Could you transcribe the material below exactly, without leaving out a single line?

::::::::

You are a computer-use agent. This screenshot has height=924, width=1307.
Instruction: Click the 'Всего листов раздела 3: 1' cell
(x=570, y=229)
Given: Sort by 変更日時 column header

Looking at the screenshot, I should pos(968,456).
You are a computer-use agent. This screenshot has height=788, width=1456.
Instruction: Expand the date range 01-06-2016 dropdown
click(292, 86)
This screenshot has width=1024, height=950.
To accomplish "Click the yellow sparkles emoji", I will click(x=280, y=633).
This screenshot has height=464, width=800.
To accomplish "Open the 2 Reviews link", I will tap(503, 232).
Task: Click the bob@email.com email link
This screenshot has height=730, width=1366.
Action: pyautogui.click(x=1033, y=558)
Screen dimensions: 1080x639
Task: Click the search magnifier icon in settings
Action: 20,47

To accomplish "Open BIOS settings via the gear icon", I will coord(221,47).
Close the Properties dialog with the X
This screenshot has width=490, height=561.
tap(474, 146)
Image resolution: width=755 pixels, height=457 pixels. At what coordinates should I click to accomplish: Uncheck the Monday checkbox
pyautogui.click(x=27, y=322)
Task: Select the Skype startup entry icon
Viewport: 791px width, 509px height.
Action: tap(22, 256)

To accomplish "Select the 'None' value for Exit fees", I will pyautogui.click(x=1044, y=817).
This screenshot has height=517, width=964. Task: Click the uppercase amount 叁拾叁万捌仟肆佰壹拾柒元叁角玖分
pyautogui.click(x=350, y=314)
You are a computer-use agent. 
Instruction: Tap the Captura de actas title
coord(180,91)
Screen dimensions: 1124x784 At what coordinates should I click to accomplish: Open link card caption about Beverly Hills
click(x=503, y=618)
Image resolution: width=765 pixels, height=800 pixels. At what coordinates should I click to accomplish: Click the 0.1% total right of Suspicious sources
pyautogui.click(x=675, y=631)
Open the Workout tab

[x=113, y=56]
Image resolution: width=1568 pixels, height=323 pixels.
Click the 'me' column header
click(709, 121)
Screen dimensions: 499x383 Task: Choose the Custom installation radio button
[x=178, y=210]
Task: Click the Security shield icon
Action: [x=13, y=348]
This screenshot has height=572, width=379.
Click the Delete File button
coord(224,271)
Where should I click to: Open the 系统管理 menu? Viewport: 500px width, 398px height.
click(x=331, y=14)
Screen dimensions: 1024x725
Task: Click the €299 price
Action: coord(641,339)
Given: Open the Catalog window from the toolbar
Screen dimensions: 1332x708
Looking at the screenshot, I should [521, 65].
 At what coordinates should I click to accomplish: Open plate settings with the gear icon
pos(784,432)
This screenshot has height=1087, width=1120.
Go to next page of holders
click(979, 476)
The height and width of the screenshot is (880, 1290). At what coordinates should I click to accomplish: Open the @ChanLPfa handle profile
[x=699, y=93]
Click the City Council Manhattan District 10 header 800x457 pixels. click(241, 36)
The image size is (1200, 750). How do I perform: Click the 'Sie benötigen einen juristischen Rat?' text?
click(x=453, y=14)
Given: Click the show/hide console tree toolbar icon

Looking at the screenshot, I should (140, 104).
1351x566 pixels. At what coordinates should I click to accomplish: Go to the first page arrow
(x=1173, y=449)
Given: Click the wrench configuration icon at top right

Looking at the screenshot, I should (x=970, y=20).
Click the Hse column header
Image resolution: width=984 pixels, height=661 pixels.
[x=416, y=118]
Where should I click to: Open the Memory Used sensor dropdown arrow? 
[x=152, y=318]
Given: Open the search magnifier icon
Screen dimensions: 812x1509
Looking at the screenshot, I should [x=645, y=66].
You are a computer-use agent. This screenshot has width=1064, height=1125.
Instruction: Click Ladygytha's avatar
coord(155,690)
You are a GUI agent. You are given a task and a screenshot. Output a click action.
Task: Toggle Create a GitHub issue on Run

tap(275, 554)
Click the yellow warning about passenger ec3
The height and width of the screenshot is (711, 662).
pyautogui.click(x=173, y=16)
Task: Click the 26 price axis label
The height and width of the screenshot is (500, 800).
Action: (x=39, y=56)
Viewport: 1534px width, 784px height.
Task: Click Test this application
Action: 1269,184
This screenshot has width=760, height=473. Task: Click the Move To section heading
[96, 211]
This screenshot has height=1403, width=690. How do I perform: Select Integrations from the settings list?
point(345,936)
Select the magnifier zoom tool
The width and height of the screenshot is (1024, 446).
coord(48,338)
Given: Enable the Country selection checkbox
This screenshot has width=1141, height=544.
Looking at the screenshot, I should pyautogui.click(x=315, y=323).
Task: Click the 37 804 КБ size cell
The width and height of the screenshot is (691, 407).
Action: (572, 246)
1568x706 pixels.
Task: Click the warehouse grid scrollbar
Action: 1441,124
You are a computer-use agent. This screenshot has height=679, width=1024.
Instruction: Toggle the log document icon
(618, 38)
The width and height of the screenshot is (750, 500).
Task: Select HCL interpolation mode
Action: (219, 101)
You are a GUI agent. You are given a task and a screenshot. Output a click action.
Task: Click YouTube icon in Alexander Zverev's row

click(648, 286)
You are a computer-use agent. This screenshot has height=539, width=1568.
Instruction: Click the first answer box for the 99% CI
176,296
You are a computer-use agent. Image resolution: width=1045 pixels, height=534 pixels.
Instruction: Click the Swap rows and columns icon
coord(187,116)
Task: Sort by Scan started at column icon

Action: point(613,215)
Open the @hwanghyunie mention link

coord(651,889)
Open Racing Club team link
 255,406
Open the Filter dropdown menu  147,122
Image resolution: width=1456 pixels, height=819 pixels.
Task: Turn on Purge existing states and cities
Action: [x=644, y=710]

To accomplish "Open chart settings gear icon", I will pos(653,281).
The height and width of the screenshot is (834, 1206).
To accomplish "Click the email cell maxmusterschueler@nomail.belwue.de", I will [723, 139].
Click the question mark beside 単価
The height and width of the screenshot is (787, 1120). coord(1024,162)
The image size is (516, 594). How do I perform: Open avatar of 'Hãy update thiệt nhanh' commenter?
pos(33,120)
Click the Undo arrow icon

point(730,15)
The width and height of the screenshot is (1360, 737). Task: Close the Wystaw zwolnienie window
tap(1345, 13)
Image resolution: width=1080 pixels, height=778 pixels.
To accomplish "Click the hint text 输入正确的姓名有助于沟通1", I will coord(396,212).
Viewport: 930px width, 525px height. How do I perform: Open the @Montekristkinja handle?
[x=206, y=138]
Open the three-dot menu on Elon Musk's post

::::::::

* **Result below**:
You are a computer-use agent. This screenshot has height=924, width=1307.
Instruction: Click the 'Всего листов раздела 3: 1' cell
(x=570, y=229)
Given: Sort by 変更日時 column header

Looking at the screenshot, I should pos(968,456).
You are a computer-use agent. This screenshot has height=788, width=1456.
Instruction: Expand the date range 01-06-2016 dropdown
click(292, 86)
This screenshot has width=1024, height=950.
To accomplish "Click the yellow sparkles emoji", I will click(x=280, y=633).
This screenshot has height=464, width=800.
To accomplish "Open the 2 Reviews link", I will tap(503, 232).
Task: Click the bob@email.com email link
This screenshot has height=730, width=1366.
Action: pyautogui.click(x=1033, y=558)
Screen dimensions: 1080x639
Task: Click the search magnifier icon in settings
Action: 20,47

To accomplish "Open BIOS settings via the gear icon", I will coord(221,47).
Close the Properties dialog with the X
This screenshot has width=490, height=561.
tap(474, 146)
Image resolution: width=755 pixels, height=457 pixels. At what coordinates should I click to accomplish: Uncheck the Monday checkbox
pyautogui.click(x=27, y=322)
Task: Select the Skype startup entry icon
Viewport: 791px width, 509px height.
Action: tap(22, 256)

To accomplish "Select the 'None' value for Exit fees", I will pyautogui.click(x=1044, y=817).
This screenshot has height=517, width=964. Task: Click the uppercase amount 叁拾叁万捌仟肆佰壹拾柒元叁角玖分
pyautogui.click(x=350, y=314)
You are a computer-use agent. 
Instruction: Tap the Captura de actas title
coord(180,91)
Screen dimensions: 1124x784 At what coordinates should I click to accomplish: Open link card caption about Beverly Hills
click(x=503, y=618)
Image resolution: width=765 pixels, height=800 pixels. At what coordinates should I click to accomplish: Click the 0.1% total right of Suspicious sources
pyautogui.click(x=675, y=631)
Open the Workout tab

[x=113, y=56]
Image resolution: width=1568 pixels, height=323 pixels.
Click the 'me' column header
click(709, 121)
Screen dimensions: 499x383 Task: Choose the Custom installation radio button
[x=178, y=210]
Task: Click the Security shield icon
Action: [x=13, y=348]
This screenshot has height=572, width=379.
Click the Delete File button
coord(224,271)
Where should I click to: Open the 系统管理 menu? Viewport: 500px width, 398px height.
click(x=331, y=14)
Screen dimensions: 1024x725
Task: Click the €299 price
Action: coord(641,339)
Given: Open the Catalog window from the toolbar
Screen dimensions: 1332x708
Looking at the screenshot, I should [521, 65].
 At what coordinates should I click to accomplish: Open plate settings with the gear icon
pos(784,432)
This screenshot has height=1087, width=1120.
Go to next page of holders
click(979, 476)
The height and width of the screenshot is (880, 1290). At what coordinates should I click to accomplish: Open the @ChanLPfa handle profile
[x=699, y=93]
Click the City Council Manhattan District 10 header 800x457 pixels. click(241, 36)
The image size is (1200, 750). How do I perform: Click the 'Sie benötigen einen juristischen Rat?' text?
click(x=453, y=14)
Given: Click the show/hide console tree toolbar icon

Looking at the screenshot, I should (140, 104).
1351x566 pixels. At what coordinates should I click to accomplish: Go to the first page arrow
(x=1173, y=449)
Given: Click the wrench configuration icon at top right

Looking at the screenshot, I should (x=970, y=20).
Click the Hse column header
Image resolution: width=984 pixels, height=661 pixels.
[x=416, y=118]
Where should I click to: Open the Memory Used sensor dropdown arrow? 
[x=152, y=318]
Given: Open the search magnifier icon
Screen dimensions: 812x1509
Looking at the screenshot, I should [x=645, y=66].
You are a computer-use agent. This screenshot has width=1064, height=1125.
Instruction: Click Ladygytha's avatar
coord(155,690)
You are a GUI agent. You are given a task and a screenshot. Output a click action.
Task: Toggle Create a GitHub issue on Run

tap(275, 554)
Click the yellow warning about passenger ec3
The height and width of the screenshot is (711, 662).
pyautogui.click(x=173, y=16)
Task: Click the 26 price axis label
The height and width of the screenshot is (500, 800).
Action: (x=39, y=56)
Viewport: 1534px width, 784px height.
Task: Click Test this application
Action: 1269,184
This screenshot has width=760, height=473. Task: Click the Move To section heading
[96, 211]
This screenshot has height=1403, width=690. How do I perform: Select Integrations from the settings list?
point(345,936)
Select the magnifier zoom tool
The width and height of the screenshot is (1024, 446).
coord(48,338)
Given: Enable the Country selection checkbox
This screenshot has width=1141, height=544.
Looking at the screenshot, I should pyautogui.click(x=315, y=323).
Task: Click the 37 804 КБ size cell
The width and height of the screenshot is (691, 407).
Action: (572, 246)
1568x706 pixels.
Task: Click the warehouse grid scrollbar
Action: 1441,124
You are a computer-use agent. This screenshot has height=679, width=1024.
Instruction: Toggle the log document icon
(618, 38)
The width and height of the screenshot is (750, 500).
Task: Select HCL interpolation mode
Action: (219, 101)
You are a GUI agent. You are given a task and a screenshot. Output a click action.
Task: Click YouTube icon in Alexander Zverev's row

click(648, 286)
You are a computer-use agent. This screenshot has height=539, width=1568.
Instruction: Click the first answer box for the 99% CI
176,296
You are a computer-use agent. Image resolution: width=1045 pixels, height=534 pixels.
Instruction: Click the Swap rows and columns icon
coord(187,116)
Task: Sort by Scan started at column icon

Action: point(613,215)
Open the @hwanghyunie mention link

coord(651,889)
Open Racing Club team link
 255,406
Open the Filter dropdown menu  147,122
Image resolution: width=1456 pixels, height=819 pixels.
Task: Turn on Purge existing states and cities
Action: [x=644, y=710]

To accomplish "Open chart settings gear icon", I will pos(653,281).
The height and width of the screenshot is (834, 1206).
To accomplish "Click the email cell maxmusterschueler@nomail.belwue.de", I will [723, 139].
Click the question mark beside 単価
The height and width of the screenshot is (787, 1120). coord(1024,162)
The image size is (516, 594). How do I perform: Open avatar of 'Hãy update thiệt nhanh' commenter?
pos(33,120)
Click the Undo arrow icon

point(730,15)
The width and height of the screenshot is (1360, 737). Task: Close the Wystaw zwolnienie window
tap(1345, 13)
Image resolution: width=1080 pixels, height=778 pixels.
To accomplish "Click the hint text 输入正确的姓名有助于沟通1", I will coord(396,212).
Viewport: 930px width, 525px height. How do I perform: Open the @Montekristkinja handle?
[x=206, y=138]
Open the three-dot menu on Elon Musk's post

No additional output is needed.